Test the pull request flow

  1. Go to the Self-service page of your portal.

  2. Click the Open GitHub PR action, or Open GitHub PR with Jenkins if you use the Jenkins path.

  3. Enter a name for the Azure storage account and a location.

  4. Select the relevant service and click Execute.

  5. Open the action run details and verify that the run succeeded.

  6. Check the GitHub repository and confirm that the pull request was created with the Terraform changes.

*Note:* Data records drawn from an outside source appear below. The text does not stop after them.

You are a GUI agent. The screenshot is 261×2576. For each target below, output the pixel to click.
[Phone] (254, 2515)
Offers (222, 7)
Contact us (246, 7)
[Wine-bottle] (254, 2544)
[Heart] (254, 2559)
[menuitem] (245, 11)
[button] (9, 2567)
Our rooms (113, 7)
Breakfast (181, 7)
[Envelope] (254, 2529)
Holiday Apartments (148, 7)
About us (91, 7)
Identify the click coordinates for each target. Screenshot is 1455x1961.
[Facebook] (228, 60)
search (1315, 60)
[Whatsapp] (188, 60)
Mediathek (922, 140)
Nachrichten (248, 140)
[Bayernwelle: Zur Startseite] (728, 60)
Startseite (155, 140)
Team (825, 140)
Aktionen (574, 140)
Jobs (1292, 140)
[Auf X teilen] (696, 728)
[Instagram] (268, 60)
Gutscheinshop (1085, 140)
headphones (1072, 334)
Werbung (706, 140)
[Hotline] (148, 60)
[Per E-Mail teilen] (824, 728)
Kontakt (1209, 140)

To trigger resource deployment after the pull request is merged, use the Jenkins Terraform Azure pipeline example.

Possible daily routine integrations

  • Send a Slack message in the R&D channel to let everyone know that a new service was created.
  • Send a weekly or monthly report for managers showing all the new services created in this timeframe and their owners.